▸ TASK STATEMENT:
Locate the line with "The height and width of the screenshot is (719, 1568)." in the material. Copy that line and each one after it, through the last, exactly and with nothing else.

▸ AVAILABLE DATA:
□ □ □

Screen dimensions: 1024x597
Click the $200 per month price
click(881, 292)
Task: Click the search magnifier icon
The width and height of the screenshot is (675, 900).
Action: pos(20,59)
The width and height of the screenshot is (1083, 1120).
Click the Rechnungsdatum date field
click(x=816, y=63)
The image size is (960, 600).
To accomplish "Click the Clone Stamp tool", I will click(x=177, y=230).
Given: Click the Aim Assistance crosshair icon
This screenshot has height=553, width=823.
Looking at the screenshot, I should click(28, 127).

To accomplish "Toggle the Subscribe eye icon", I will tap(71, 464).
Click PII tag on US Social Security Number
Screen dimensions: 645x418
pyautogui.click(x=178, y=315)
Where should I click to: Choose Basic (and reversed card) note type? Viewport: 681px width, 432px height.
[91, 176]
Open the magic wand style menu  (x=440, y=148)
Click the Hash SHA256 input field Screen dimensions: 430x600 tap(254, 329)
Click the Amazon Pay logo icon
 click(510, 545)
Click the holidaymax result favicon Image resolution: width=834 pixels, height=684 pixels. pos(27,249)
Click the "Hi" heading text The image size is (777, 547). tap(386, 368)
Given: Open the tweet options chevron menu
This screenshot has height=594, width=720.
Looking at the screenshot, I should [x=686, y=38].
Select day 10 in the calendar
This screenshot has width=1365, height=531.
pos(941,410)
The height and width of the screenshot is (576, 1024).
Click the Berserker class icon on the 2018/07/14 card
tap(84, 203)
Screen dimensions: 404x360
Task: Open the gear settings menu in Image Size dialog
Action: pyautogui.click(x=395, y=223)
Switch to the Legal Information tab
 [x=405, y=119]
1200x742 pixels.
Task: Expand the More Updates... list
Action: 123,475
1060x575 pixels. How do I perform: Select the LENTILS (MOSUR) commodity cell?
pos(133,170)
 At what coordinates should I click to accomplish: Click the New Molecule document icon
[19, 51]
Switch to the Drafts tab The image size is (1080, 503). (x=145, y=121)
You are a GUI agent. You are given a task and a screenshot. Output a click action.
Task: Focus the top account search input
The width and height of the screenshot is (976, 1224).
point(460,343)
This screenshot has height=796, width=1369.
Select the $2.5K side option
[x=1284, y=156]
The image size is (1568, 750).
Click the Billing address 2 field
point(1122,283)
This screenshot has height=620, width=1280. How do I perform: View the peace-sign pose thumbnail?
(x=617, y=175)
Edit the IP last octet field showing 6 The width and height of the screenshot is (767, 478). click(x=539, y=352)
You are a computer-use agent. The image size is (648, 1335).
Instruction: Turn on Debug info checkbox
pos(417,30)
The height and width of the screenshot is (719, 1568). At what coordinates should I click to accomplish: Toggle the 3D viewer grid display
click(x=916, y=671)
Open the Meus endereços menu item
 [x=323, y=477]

□ □ □

▸ RESPONSE FOR THIS EXERCISE:
The height and width of the screenshot is (719, 1568). At what coordinates should I click to accomplish: Toggle the 3D viewer grid display
click(x=916, y=671)
Open the Meus endereços menu item
 [x=323, y=477]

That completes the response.